* _Apply what you read_:
1: Print the passage of the book reviews from "2 of 3 people" to "to the assassination." word for word.
2: Carry on the reviews of Brothers in Arms from the point where they stop.

7 of 10 people found the following review helpful:
5.0 out of 5 stars
A conspiracy of another name,
This review is from: Brothers in Arms: The Kennedys, the Castros, and the Politics of Murder (Hardcover)
I can highly recommend this book to be of compelling interest to any researcher on JFK. It's thesis is well-laid out and even though well-documented, you still have to take a certain amount of it on faith, as the story it reveals was meant to stay covered-up so we dont see a smoking gun, just as lot of things that are meant to dove-tail. Nevertheless, taken as gospel, or just to take a different angle, this is one of the most interesting and well-written books on the assassination. You will not be disappointed if you have an open mind. The authors write with great style and and grab your attention all the way through. Now if only we could verify every last morsel of "evidence." No, it will not be the last book on the assassination no matter what other reviewers may say. By the way, the logic for this type of conspiracy via Cuba "is that it is so outrageous as to be all the more unbelievable and therefore feasible" to paraphrase one conversation in the book. Was Castro so desperate to defend himself against CIA plots that he would use someone who had FPCC advertized all over himself and would lead right back to Havana? That is why people look for a conspiracy over on the right.
Would a real conspiracy have so many witnesses? But go ahead, feed your head with a good read and reach your own conclusions. No book I have read over the past thirty years has been free of loose ends. This one definitely, has a fresh perspective and will be worth your time.
2 of 3 people found the following review helpful:
5.0 out of 5 stars
A Must-Read, and Not Just for Assassination Buffs,
By
This review is from: Brothers in Arms: The Kennedys, the Castros, and the Politics of Murder (Hardcover)
This may or may not be "the last word" on the Kennedy Assassination (is it possible to have "the last word" on such a subject?). But it is a deeply convincing look at connections between Oswald and the Cuban government and how those connections may have led to the assassination.

* _Data extract_:
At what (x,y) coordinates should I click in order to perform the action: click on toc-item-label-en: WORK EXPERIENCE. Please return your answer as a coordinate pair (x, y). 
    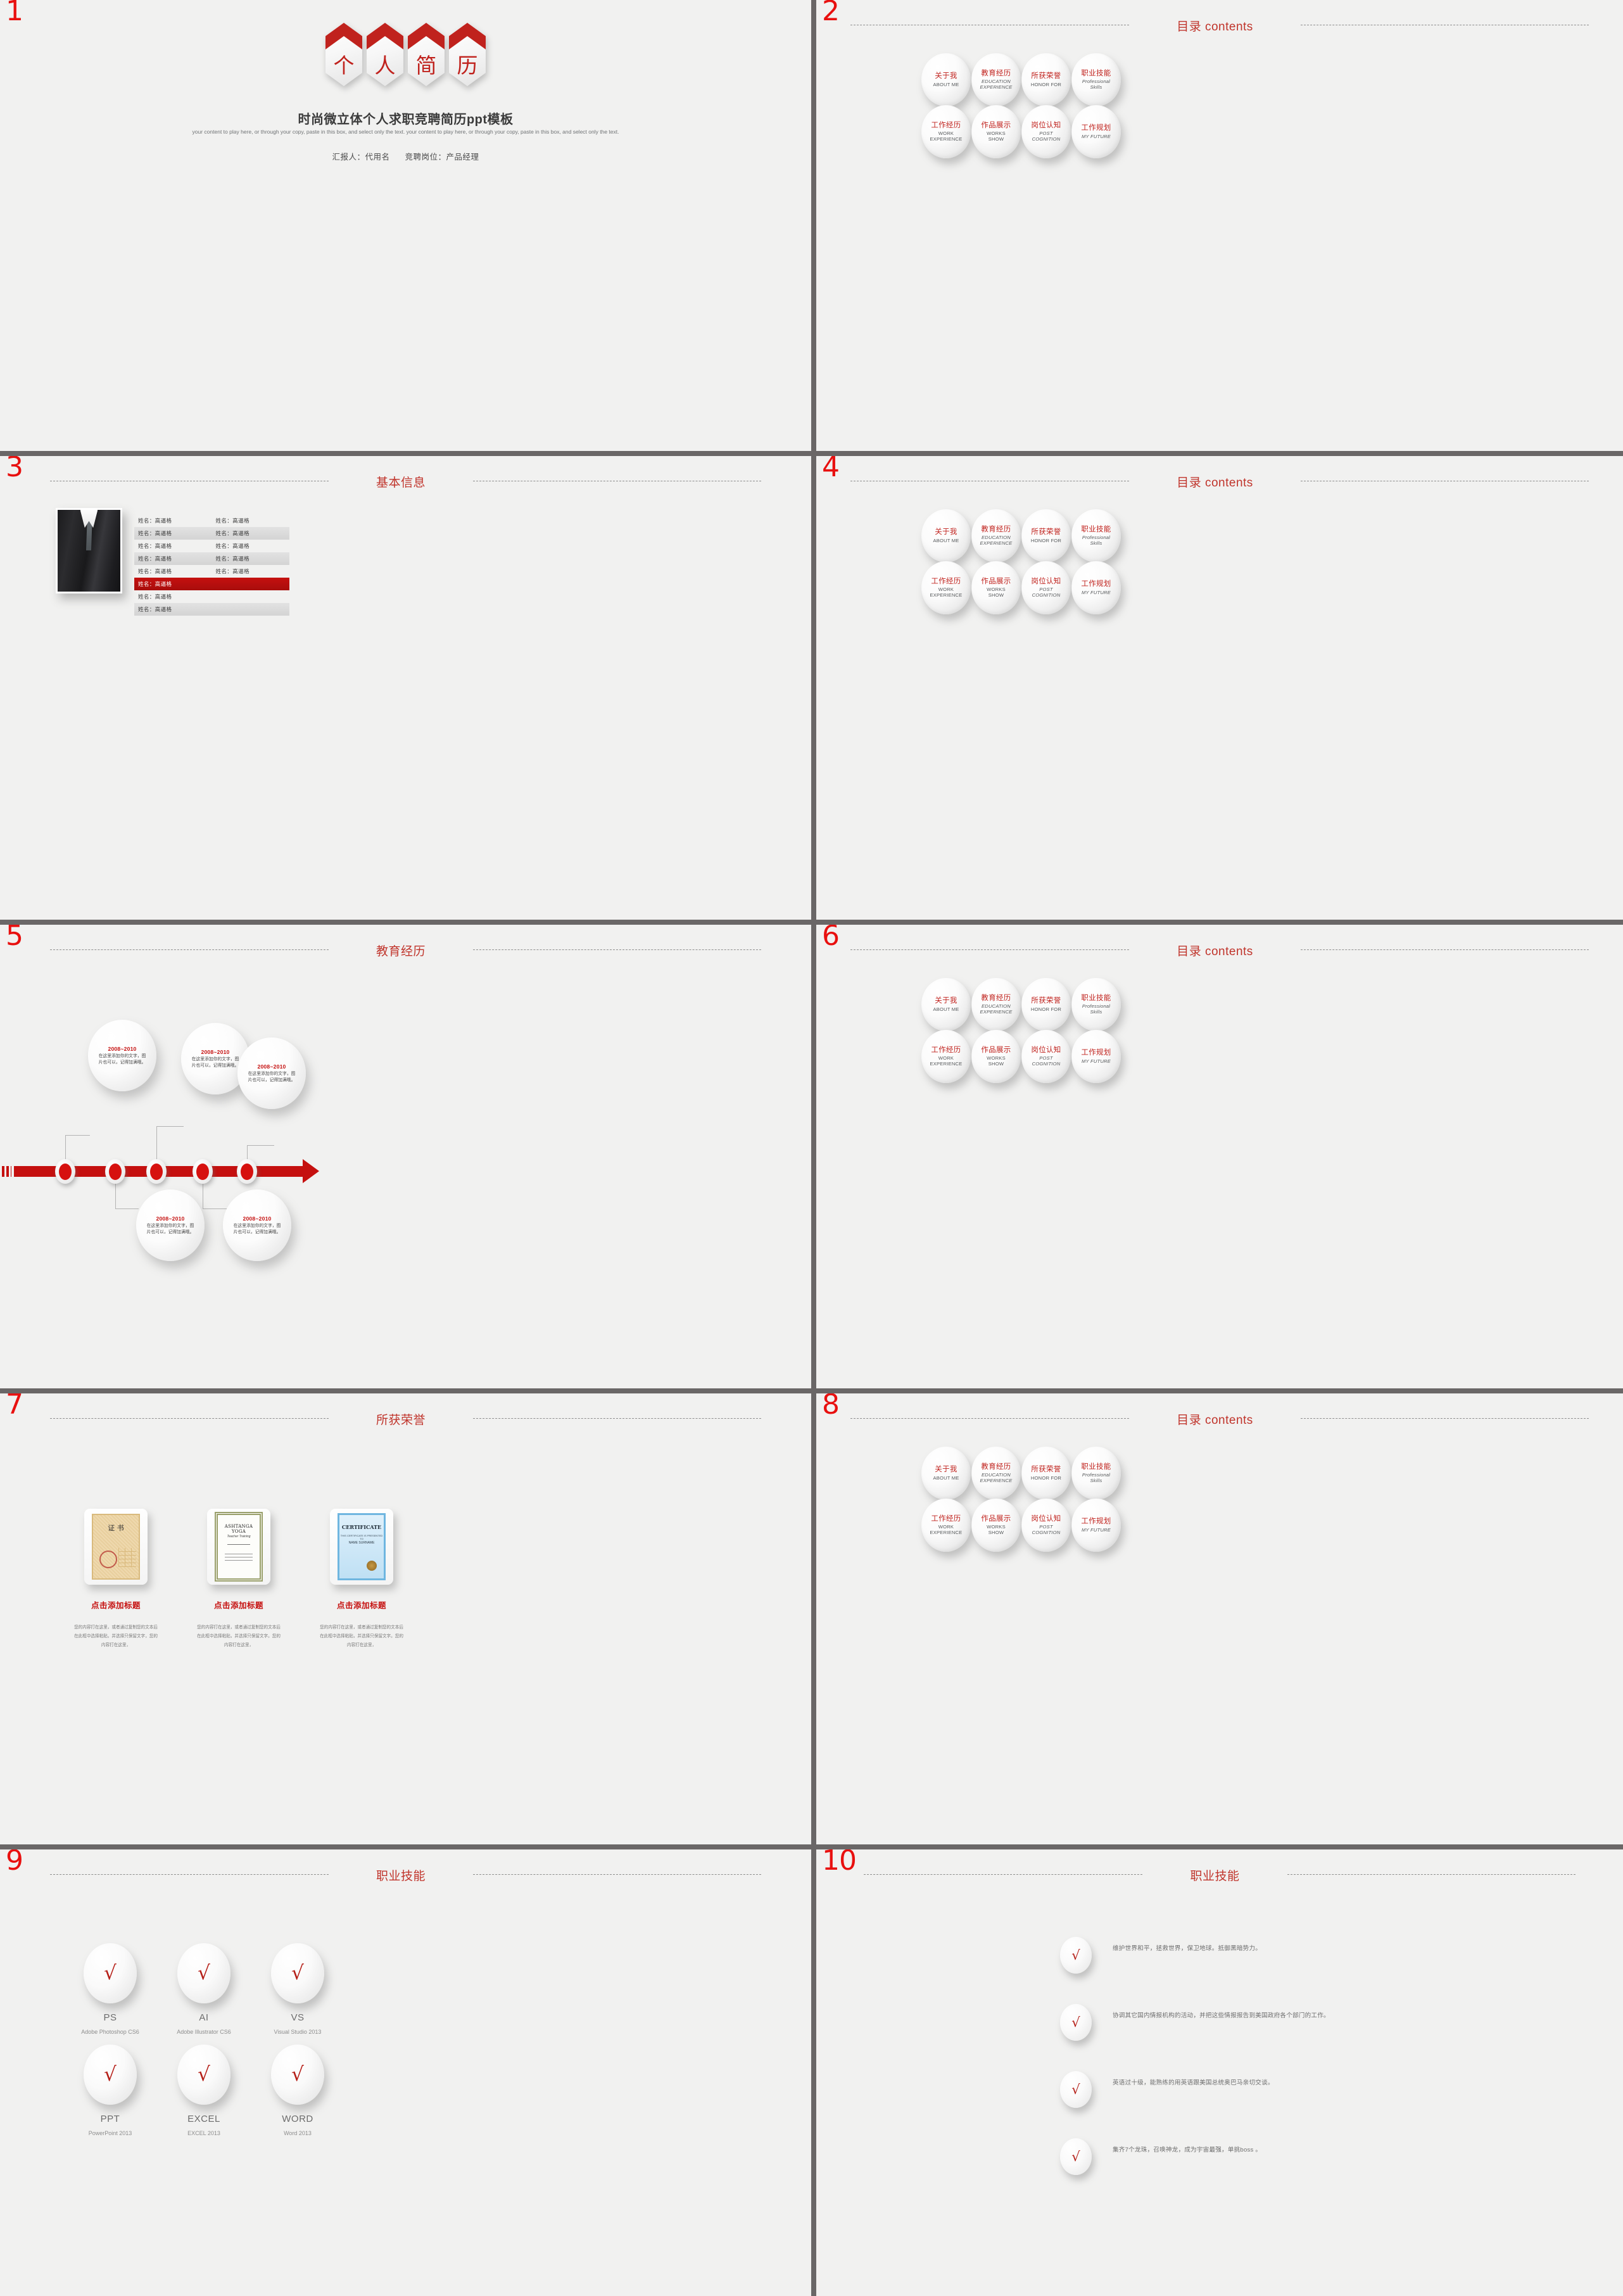
    Looking at the image, I should click on (947, 1061).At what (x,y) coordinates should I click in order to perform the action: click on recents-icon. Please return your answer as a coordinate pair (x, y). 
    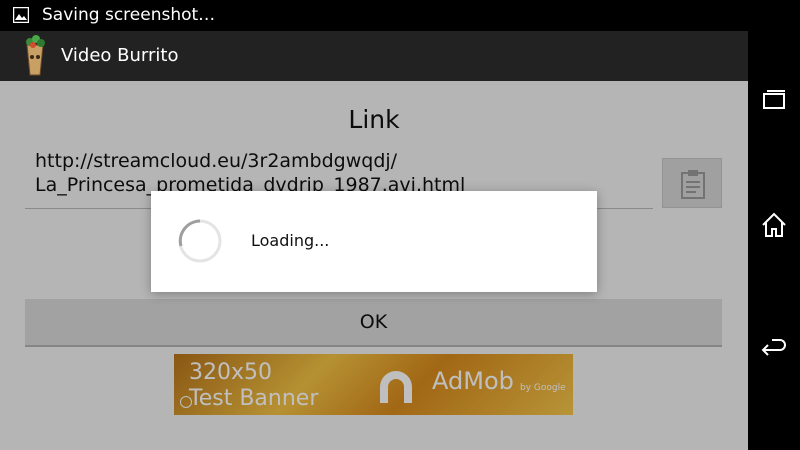
    Looking at the image, I should click on (774, 100).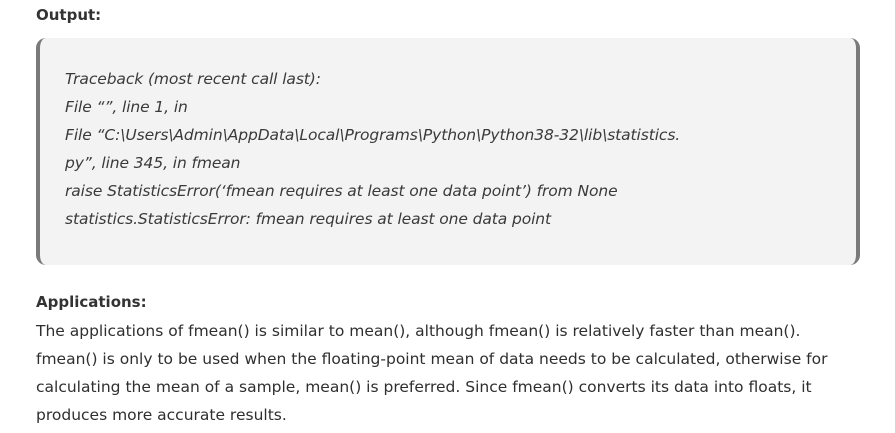  Describe the element at coordinates (92, 302) in the screenshot. I see `applications-heading: Applications:` at that location.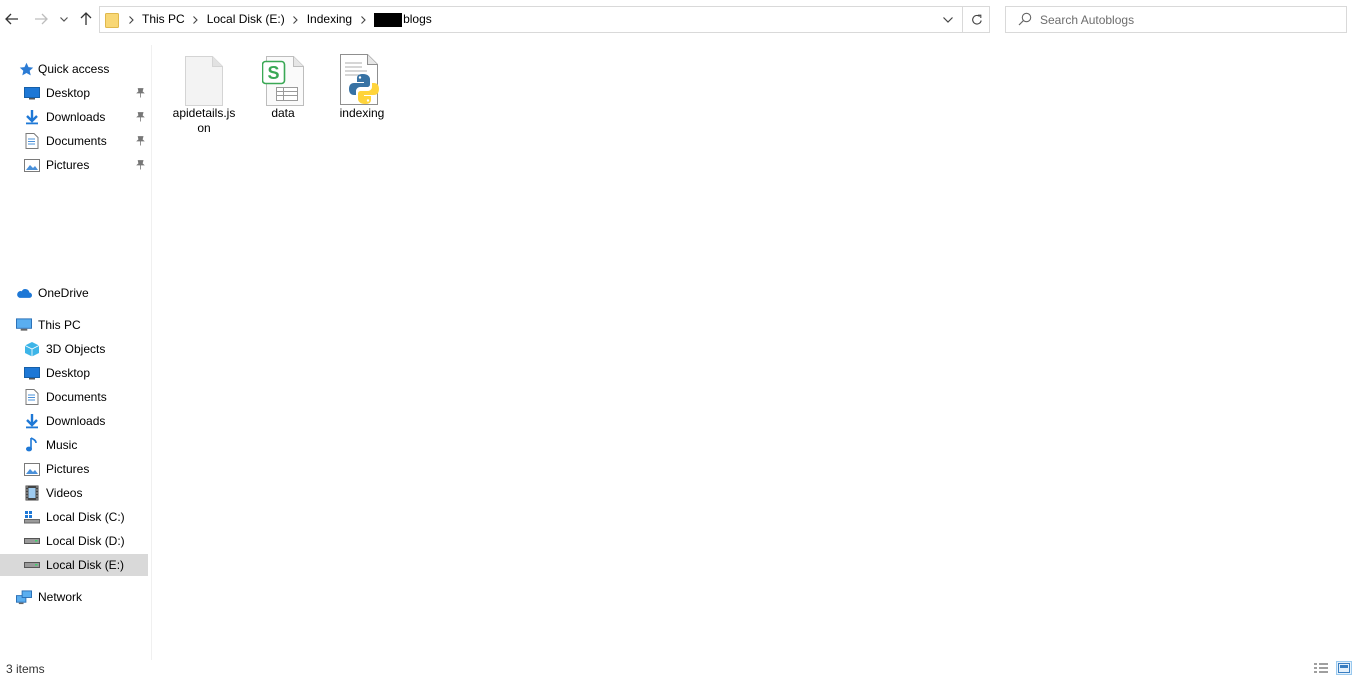 Image resolution: width=1353 pixels, height=677 pixels. I want to click on sidebar-item-label: Local Disk (D:), so click(86, 541).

* _Answer list_:
1:
2 of 3 people found the following review helpful:
5.0 out of 5 stars
A Must-Read, and Not Just for Assassination Buffs,
By
This review is from: Brothers in Arms: The Kennedys, the Castros, and the Politics of Murder (Hardcover)
This may or may not be "the last word" on the Kennedy Assassination (is it possible to have "the last word" on such a subject?). But it is a deeply convincing look at connections between Oswald and the Cuban government and how those connections may have led to the assassination.

2:
The authors contend that Oswald was a "self-generating agent" -- in other words, a person who was not recruited or trained by Cuba, but who sympathized deeply with the Cuban cause and brought himself to the attention of Cuban authorities. The Cubans, recognizing that he was a) sincere and b) not entirely sane, gave him some money, some encouragement, even some sex with young women working at the Cuban embassy in Mexico City. And what do you know, he actually *did* manage to kill JFK. I'm sure the first reaction was something pretty close to "Wow, who woulda thunk it!" It was a strange time. Ten thousands of criminals, fanatics, fantasists, and peculiar characters were engaged on all sides of the Cuban issue. The U.S. was both trying to sponsor further invasions of Cuba and to have Fidel murdered. The Castros saw themselves as revolutionary heroes who would soon spread violent upheaval throughout Latin America, fulfilling the promise of communism in a way that their Soviet sponsors had not. On to this stage walked Lee Harvey Oswald, a half crazy malcontent who wanted to do something consequential, but lacked the education, the connections, and for the most part the ability. The intelligence world is not an easy one for researchers (or anyone else) to navigate, but I felt the authors did a good job of making their case -- with the caution that they base a lot of their story on interviews with surviving players in that drama, who may have their own agendas, and that definitive documented truth is hard to come by. While not an assassination buff, I've certainly read the major theories, and this one strikes me as the best fit in terms of accounting for every aspect of the strange story, including why the U.S. government would have moved so energetically to cover up the truth (to prevent World War III). The book is also notable for the number of questions it opens up, including the degree to which the American left of the 1960s was influenced by Soviet disinformation about the assassination.
4.0 out of 5 stars
Could Cuba have been involved in the murder of JFK?,
Amazon Verified Purchase(What's this?)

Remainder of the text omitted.